La nouvelle est tombée hier via un rapport conçu par le McKinsey Global Institute : entre 400 et 800 millions de personnes seraient impactées par l’automatisation du travail d’ici 2030. Parmi elles 375 millions – soit 14% des travailleurs du monde entier – seraient amenées à changer totalement de métier.

Il ne se passe pas un jour ces temps-ci sans qu’une institution ou une personnalité ne mette en garde contre les ravages de l’automatisation. Si cette dernière est certaine, ses conséquences le sont bien moins. Aussi est-il nécessaire de mettre en perspective ces résultats, et de voir ce qu’ils impliquent à terme pour envisager la suite.
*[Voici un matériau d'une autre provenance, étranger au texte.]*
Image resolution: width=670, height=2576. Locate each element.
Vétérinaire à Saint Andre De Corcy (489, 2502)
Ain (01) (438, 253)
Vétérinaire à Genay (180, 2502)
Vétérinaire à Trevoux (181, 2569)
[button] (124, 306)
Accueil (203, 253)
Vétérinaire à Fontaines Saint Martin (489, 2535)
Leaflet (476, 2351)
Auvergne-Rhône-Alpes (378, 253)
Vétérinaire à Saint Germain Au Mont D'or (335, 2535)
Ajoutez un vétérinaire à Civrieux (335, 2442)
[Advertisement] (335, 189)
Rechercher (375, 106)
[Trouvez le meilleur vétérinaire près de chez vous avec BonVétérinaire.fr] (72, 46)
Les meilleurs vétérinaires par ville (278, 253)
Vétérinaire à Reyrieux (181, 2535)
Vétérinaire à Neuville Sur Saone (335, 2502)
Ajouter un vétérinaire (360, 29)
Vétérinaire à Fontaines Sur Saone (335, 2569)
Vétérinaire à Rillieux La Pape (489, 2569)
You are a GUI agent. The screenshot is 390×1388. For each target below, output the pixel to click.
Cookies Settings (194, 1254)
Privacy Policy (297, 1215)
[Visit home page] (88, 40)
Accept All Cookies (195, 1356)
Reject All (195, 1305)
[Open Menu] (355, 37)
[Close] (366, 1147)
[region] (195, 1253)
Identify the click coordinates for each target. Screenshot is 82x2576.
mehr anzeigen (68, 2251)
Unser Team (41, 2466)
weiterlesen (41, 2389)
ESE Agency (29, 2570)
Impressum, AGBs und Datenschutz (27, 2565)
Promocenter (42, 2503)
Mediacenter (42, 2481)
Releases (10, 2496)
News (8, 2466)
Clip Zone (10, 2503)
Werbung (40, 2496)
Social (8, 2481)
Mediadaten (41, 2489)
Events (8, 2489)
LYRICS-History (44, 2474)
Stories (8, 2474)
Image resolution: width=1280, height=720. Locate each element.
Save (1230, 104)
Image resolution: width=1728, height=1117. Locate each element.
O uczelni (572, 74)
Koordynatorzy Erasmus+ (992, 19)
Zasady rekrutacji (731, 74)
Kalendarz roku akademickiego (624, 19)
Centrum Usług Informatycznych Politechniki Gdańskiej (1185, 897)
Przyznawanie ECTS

Ce qui n’est pas encore sûr

Les pays inégalement impactés

Evidemment, ces 375 millions de personnes ne sont pas réparties dans le monde de façon équilibrées. Certes, 100 millions d’entre elles seraient chinoises, mais cela représente à peine 10% à l’échelle de la Chine. Les pays développés promettent d’être plus impactés, notamment les Etats-Unis. Une chose est sûre : les mesures prises par chaque pays dès maintenant auront une forte incidence sur les chiffres in fine. McKinsey souligne par ailleurs que ces chiffres auront un impact économique différent dans chaque pays, selon la démographie, la manière dont les secteurs et les emplois sont répartis et le niveau des salaires.

Des métiers qui changent

Il ne s’agit pas d’emplois qui disparaissent mais plutôt de métiers qui changent. A chaque révolution industrielle le débat fait rage pour savoir dans quelle mesure la destruction d’emplois est compensée par la création de nouveaux emplois. Une étude allemande montrait à ce propos récemment qu’alors que le nombre de robots industriels avaient été multiplié par 4 en 20 ans, leur effet sur le taux d’emploi était proche de zéro en prenant en compte les changements démographiques. L’enjeu est donc bien de voir quelles conditions doivent être réunies pour accompagner ces changements.

Ce qui est sûr

Un enjeu clé de formation

L’émergence des solutions de formation en ligne transforme déjà la formation continue des salariés. D’importants ajustements sont néanmoins requis dans les 5 à 10 ans pour faire évoluer les mentalités. Les entreprises et les institutions vont devoir prendre en compte de façon accélérée ces nouvelles données. L’enjeu est double : soutenir la formation aux nouveaux métiers, ou voir le taux de chômage exploser. Intégrer par ailleurs de nouvelles compétences sociales, émotionnelles et cognitives (comme la créativité) aujourd’hui pas ou mal intégrées dans les cursus académiques.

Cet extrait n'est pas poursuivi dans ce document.